Lloyd, a practising barrister, was the first of his family to enter Parliament. It is possible that he was launched on his legal career by the kinsmen and associates of his maternal great-uncle Sir John Vaughan† of Trawscoed, chief justice of common pleas under Charles II. He may also have owed his parliamentary seat to this connexion, or at least his original election; he was in due course to differ sharply from the Whiggish Vaughans in his politics. In November 1701 he successfully fought an election contest against a prominent Tory, Sir Thomas Powys*, and in so doing possibly represented the Vaughan interest. Once in Parliament, however, he was classed with the Tories by Robert Harley*, and was listed as having favoured the motion of 26 Feb. 1702 vindicating the proceedings of the Commons over the impeachments of the four Whig lords. The following month he wrote to the Speaker requesting to be excused from a forthcoming call of the House in order to attend the assizes in Wales. Re-elected in 1702, Lloyd was included in March 1704 in a list drawn up by Lord Nottingham (Daniel Finch†) of likely supporters in the proceedings upon the Scotch Plot. Later that year he was forecast as a likely opponent of the Tack, and despite being lobbied by Thomas Mansell he joined the other Tackers in the crucial division on 28 Nov. 1704. Otherwise his parliamentary activity was of a routine nature, reporting upon three private bills between 1702 and 1704, two concerning his fellow Welsh MP Sir Edward Williams.3

Lloyd stood down at the 1705 general election, and thereafter seems to have abandoned any parliamentary ambitions. In 1711 the Tory ministry contemplated appointing him to a Welsh judgeship: there was local backing for him, but Lord Keeper Harcourt (Simon I*) could only give him a lukewarm endorsement. Subsequently he may perhaps have been the ‘Mr Lloyd’ whose name was sent to the Pretender in 1721 as one of the ‘principals’ in Cardiganshire to be relied on in the event of a rising.
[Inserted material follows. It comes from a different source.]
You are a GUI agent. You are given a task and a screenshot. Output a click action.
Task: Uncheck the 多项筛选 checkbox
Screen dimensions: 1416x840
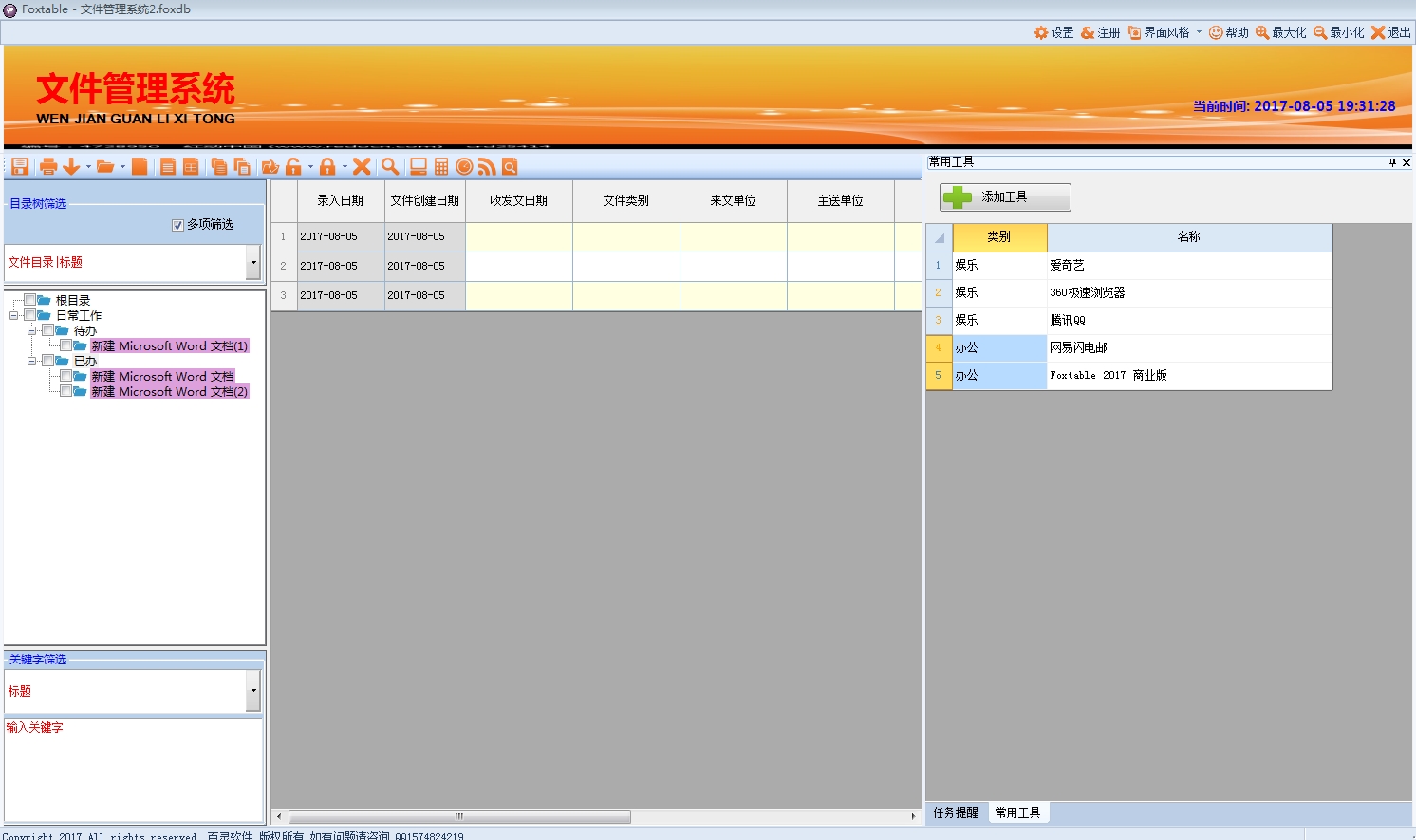pos(177,225)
Lloyd was buried at Carmarthen on 4 May 1721. His will, drawn up as early as 1702, left Carmarthenshire property, part of his deceased elder brother’s estate which he himself had bought back for the family, to his younger brother, with a charge of £200 to be raised for each of his two unmarried sisters.4

Ref Volumes: 1690-1715

Author: D. W. Hayton


  • 1. Williams, Parl. Hist. Wales, 39; W. Wales Hist. Recs. i. 80; F. Green, Crosswood Deeds, 93, 112; PCC 182 Buckingham; Hist. Carm. ed. Lloyd, ii. 458; NLW Jnl. viii. 242; Meyrick, Card. 259.
  • 2. Trans. Carm. Antiq. Soc. iii. 2.
  • 3. HMC Lords, iv. 96; Ceredigion, v. 404; Add. 70037, f. 120; Bull. IHR, xxxiv. 95.
  • 4. HMC Portland, iv. 694; P. S. Fritz, Ministers and Jacobitism 1715–45, p. 154; W. Wales Hist. Recs. xiv. 43; PCC 182 Buckingham.